Picture Above: Community Volunteer, Mrs. Olayiwola Tawakaitu counseling client, Mrs. Ajasa Cecilia in the community.
In April 2022, 57-year-old Mr. Sekom Wasiu had been coughing for a year. He was tired of the cough but uncertain about what steps to take. He had lost a lot of weight and looked frail. One morning, after coughing all night, he sat wearily in his outdoor hut facing the road and coughing.
His assistance came from Community Volunteer with the USAID Tuberculosis Local Organizations Network (TB-LON 3) project. The Community Volunteer, Ms. Elizabeth Amos, was carrying out her routine community visits to sensitize and screen for tuberculosis when she met Mr. Sekom.
“She advised me to go to General Hospital Badagry for a tuberculosis test. If I had not gone to the hospital at that time, I would have died. I used to cough so loud in the night that by morning, my neighbours would come and advise me to go to the hospital. None of my children could stay in the room with me.
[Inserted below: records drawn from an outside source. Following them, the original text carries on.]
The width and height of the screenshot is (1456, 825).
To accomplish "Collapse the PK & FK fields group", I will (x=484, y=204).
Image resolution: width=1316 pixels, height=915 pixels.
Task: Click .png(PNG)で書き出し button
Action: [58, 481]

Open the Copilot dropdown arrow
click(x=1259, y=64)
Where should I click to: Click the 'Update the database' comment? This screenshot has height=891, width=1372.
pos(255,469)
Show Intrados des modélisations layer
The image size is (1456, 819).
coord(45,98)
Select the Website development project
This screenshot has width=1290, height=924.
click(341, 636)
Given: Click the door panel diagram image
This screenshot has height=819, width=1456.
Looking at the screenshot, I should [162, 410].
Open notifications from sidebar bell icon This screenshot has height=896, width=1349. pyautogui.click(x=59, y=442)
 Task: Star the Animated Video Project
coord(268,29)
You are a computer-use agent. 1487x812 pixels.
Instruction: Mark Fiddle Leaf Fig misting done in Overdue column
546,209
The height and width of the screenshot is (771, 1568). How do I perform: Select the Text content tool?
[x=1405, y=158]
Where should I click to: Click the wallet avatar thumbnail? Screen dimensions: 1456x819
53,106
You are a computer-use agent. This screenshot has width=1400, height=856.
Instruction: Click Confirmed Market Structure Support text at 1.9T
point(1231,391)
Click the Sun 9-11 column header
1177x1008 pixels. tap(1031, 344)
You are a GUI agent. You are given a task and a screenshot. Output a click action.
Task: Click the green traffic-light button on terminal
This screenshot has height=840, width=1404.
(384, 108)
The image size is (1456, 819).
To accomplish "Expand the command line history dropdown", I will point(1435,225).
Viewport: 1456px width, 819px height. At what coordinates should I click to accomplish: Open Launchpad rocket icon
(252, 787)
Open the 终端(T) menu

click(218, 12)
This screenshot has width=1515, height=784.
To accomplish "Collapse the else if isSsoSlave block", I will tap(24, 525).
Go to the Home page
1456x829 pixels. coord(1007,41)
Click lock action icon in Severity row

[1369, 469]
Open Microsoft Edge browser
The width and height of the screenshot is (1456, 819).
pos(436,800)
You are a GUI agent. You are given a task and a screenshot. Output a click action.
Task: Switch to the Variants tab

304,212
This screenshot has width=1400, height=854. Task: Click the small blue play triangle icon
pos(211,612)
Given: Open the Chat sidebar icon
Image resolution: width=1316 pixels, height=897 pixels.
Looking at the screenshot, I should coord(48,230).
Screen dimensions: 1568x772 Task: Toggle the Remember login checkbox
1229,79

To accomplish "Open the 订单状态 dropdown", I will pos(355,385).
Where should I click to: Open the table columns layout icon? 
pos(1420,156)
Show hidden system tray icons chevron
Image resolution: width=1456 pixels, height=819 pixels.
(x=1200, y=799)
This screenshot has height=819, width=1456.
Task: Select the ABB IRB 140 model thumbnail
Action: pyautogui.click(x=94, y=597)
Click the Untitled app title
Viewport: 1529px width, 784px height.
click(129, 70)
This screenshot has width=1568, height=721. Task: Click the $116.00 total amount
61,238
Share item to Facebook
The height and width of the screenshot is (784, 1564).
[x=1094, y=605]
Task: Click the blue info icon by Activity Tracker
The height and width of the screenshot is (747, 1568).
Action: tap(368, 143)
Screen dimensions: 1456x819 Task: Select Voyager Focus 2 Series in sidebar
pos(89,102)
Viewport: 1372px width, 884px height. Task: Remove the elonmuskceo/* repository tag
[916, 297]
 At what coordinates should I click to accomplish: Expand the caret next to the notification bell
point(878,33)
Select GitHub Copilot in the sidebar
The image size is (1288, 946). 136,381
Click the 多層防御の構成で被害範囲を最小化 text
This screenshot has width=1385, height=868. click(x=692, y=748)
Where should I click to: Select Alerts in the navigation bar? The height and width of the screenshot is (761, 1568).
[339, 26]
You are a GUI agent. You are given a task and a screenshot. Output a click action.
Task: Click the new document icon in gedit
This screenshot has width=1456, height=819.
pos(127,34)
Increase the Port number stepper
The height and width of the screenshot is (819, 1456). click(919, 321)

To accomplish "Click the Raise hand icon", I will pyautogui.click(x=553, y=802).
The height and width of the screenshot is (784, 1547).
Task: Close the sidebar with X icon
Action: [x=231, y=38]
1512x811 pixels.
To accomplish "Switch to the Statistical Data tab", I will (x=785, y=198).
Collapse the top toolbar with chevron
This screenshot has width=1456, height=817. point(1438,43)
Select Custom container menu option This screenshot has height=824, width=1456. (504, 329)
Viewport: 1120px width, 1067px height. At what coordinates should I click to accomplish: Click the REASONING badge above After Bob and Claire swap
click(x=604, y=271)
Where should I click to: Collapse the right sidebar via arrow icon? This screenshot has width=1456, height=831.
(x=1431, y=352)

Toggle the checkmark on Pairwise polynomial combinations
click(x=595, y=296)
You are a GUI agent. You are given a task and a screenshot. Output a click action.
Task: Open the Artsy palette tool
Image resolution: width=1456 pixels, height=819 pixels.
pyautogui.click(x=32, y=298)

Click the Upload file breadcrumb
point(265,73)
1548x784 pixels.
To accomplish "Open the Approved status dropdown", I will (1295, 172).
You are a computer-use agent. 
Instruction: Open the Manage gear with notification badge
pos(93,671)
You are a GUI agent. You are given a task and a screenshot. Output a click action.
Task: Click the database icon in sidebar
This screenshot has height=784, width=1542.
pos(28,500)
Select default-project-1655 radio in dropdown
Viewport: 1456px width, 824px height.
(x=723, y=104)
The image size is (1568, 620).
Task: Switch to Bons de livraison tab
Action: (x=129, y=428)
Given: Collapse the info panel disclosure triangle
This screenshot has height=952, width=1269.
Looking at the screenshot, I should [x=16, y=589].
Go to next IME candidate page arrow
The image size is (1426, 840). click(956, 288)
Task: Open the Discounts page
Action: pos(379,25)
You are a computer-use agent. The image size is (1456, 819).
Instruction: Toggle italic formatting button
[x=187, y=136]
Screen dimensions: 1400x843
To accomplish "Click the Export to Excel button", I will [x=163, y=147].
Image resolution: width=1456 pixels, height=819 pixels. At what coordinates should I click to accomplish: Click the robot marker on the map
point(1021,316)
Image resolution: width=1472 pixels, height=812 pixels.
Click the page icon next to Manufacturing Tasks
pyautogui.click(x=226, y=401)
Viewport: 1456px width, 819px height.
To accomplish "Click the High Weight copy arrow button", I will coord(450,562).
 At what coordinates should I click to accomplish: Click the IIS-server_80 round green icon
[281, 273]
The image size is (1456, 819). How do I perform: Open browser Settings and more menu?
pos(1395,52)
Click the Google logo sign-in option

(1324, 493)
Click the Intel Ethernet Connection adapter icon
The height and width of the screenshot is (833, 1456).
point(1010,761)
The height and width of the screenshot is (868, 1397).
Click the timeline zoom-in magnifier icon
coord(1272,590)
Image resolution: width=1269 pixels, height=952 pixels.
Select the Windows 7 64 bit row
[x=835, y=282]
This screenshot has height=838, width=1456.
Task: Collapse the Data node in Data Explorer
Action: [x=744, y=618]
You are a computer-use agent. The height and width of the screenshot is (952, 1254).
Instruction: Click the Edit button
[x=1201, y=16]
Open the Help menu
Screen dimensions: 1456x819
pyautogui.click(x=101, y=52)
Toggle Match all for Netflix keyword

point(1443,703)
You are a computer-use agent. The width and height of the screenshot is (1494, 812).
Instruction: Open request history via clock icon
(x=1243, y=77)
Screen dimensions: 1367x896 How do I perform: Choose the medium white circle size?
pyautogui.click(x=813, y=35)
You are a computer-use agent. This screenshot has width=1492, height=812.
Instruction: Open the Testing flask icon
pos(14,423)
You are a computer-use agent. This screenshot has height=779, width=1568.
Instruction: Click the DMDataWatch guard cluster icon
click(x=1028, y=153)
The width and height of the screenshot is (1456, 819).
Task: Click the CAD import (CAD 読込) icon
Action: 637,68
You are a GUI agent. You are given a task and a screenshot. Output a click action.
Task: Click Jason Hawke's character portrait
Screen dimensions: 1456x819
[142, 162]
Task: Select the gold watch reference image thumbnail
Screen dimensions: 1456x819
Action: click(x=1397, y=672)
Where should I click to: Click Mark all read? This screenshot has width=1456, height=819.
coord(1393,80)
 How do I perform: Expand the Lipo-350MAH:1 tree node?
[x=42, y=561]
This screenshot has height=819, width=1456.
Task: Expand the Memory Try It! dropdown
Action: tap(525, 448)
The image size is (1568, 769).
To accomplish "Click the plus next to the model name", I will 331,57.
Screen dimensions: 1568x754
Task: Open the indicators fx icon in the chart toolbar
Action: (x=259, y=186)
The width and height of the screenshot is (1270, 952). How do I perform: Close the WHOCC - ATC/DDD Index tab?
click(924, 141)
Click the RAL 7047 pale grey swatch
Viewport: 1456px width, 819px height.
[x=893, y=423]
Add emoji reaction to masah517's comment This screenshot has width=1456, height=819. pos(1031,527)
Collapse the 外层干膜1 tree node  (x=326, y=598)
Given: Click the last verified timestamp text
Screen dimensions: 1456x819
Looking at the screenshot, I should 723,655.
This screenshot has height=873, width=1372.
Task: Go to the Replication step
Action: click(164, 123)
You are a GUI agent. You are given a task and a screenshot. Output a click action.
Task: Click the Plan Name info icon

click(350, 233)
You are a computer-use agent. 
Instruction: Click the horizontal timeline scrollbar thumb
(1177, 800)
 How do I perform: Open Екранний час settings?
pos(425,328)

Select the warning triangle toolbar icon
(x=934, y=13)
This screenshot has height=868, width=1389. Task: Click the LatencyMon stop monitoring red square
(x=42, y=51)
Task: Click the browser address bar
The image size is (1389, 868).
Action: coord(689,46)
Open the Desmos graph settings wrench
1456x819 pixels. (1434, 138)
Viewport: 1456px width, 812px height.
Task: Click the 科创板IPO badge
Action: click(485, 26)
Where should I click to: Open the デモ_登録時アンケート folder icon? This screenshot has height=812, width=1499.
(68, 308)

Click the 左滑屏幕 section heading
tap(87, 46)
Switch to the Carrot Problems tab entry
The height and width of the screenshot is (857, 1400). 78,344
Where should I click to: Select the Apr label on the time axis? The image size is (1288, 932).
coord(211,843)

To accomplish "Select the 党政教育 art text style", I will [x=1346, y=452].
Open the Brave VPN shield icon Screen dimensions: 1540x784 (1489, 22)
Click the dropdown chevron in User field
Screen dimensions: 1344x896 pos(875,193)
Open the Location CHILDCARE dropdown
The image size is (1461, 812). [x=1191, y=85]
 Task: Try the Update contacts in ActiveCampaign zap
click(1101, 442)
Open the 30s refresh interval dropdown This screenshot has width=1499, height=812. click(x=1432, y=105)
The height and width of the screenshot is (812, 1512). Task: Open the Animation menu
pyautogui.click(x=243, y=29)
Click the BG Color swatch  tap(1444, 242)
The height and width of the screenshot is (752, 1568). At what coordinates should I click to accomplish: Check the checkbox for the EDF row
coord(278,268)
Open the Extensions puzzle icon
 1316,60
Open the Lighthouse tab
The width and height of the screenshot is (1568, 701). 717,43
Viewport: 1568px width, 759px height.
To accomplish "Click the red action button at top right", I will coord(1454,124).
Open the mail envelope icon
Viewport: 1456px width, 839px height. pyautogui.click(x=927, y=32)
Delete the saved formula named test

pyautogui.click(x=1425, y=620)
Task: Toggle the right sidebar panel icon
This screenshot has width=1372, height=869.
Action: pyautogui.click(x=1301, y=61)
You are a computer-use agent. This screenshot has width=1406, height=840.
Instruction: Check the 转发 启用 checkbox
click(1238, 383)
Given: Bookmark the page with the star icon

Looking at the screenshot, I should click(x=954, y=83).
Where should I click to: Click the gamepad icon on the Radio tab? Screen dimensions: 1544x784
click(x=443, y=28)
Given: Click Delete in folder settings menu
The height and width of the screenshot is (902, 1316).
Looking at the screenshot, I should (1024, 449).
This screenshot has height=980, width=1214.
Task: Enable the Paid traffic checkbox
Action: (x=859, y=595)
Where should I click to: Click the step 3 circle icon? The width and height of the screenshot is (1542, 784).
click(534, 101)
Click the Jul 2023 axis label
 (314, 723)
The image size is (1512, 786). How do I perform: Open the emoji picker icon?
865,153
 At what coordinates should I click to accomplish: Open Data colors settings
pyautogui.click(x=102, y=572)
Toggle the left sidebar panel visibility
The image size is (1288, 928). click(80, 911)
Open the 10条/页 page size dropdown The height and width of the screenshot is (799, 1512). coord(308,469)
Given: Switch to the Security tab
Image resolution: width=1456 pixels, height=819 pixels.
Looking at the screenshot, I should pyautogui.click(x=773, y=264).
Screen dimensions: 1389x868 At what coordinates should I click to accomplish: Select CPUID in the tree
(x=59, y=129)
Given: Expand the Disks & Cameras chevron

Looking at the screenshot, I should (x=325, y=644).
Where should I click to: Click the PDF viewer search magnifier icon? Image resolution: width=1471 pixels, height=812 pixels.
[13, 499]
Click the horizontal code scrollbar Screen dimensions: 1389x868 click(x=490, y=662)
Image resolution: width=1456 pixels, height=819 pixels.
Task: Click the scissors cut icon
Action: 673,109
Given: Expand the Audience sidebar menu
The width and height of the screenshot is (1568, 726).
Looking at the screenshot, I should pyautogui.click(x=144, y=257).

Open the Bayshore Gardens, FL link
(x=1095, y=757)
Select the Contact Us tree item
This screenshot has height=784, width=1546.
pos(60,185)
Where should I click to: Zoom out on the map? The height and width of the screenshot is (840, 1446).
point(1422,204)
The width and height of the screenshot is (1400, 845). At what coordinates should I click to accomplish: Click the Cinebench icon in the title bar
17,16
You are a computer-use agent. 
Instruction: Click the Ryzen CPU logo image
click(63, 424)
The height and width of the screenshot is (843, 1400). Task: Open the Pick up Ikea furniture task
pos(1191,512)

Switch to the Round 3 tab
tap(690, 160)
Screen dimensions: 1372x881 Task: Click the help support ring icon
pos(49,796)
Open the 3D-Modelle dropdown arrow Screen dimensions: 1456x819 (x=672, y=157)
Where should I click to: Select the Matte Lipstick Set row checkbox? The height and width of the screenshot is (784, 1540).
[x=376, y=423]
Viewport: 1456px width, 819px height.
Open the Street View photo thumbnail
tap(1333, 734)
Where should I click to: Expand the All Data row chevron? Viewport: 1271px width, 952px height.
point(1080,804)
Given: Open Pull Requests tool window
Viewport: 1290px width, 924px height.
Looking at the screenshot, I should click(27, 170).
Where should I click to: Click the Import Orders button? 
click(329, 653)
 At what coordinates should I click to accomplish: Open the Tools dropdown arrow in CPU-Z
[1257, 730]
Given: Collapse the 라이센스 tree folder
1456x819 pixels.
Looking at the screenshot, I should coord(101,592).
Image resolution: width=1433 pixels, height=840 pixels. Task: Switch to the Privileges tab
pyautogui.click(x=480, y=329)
In fact, I suspected my wife of poisoning me or that someone had charmed me. I kept planning to go to Cotonou, Benin Republic for treatment, but I did not have the money,” Mr. Wasiu says.
Some days after the counsel by the Community Volunteer, he went for a free tuberculosis test at General Hospital Badagry. When he was confirmed as having tuberculosis, he began treatment immediately.
Elizabeth is still part of his treatment journey. Wasiu calls her whenever he has questions about his treatment. She also calls to counsel him on adherence as well as to urge him to go for hospital visits. Elizabeth still visits him regularly. She is one of the 230 volunteers trained by the USAID TB-LON 3 project in Lagos State. The TB-LON 3 project is being implemented by the Institute of Human Virology Nigeria in Lagos, Ogun, Osun, and Oyo states in South-West Nigeria.
Elizabeth provides support for 22 children, 12 adolescents, and 12 adults. Her clients live in Seme, Ibereko, Atan and Imeke areas of Badagry. Other services she renders to children include, taking them in groups of three or four to the Infectious Diseases Hospital in Ojo, Lagos State for monthly routine checks. Ms. Amos also participates in school screening outreaches and traces contacts of people who have tuberculosis to link them up with screening and treatment.
“I am particularly concerned about children who have tuberculosis. I treat them like my siblings. Some of their parents feel so helpless and even cry when they discover that their children are infected with tuberculosis,” she says.
12-year-old Joseph Kuton is one of Elizabeth’s clients who has been diagnosed and is on treatment for drug-resistant tuberculosis. His mother receives hands-on mentoring to give Joseph the necessary support.
“I am comfortable with Elizabeth taking my son to the clinic every month. Before, Joseph was very thin. He could not play football like he used to. I was afraid but Elizabeth has guided us through his treatment. I am happy,” Mrs. Kuton says.
Another Community Volunteer, Mrs. Olayiwola Tawakaitu, advocates for tuberculosis screening in community schools. She also conducts house-to-house visits and makes regular phone calls to follow up on her clients.
One of her clients, Mrs. Ajasa Cecelia, affirms that Mrs. Tawakalitu’s persistence in following up with her made her start and adhere to her treatment regimen.
“Though I was coughing, I did not know that it was serious till mama (the Community Volunteer) came to check on me and gave me a sputum cup to cough into. When the test returned positive for tuberculosis, she kept following up with me to go to the hospital. I usually go to church after work, so it was hard for her to meet me at home. One day, she checked up on me up to six times. When my neighbours told me about her frequent visits, I went to see her and we went to the hospital together,” Mrs. Ajasa says.
She adds that she also received support from the volunteer when she almost stopped treatment because of the side effect of weakness that she experienced when she started tuberculosis treatment. Mrs. Ajasa has completed her tuberculosis treatment and is feeling healthy.
USAID TB-LON 3 Community Mobilization Advisor, Dr. Abiola Alege says that so far, 34,678 students have been screened with 102 students being diagnosed with tuberculosis and linked to treatment through community services provided by the USAID TB-LON 3 project.
“The thrust of the project is to find missing tuberculosis cases. Given our poor health-seeking behavior, just a few people who are ill go to the hospital. If we are to find the missing tuberculosis cases, we have to go to the community. Our Community Volunteers use the WHO-certified four-symptom screening tool to ask questions in the community about tuberculosis. These symptoms are current cough, fever, weight loss, and night sweats. The volunteers are the foot soldiers who ask probing questions to find tuberculosis cases,” she adds.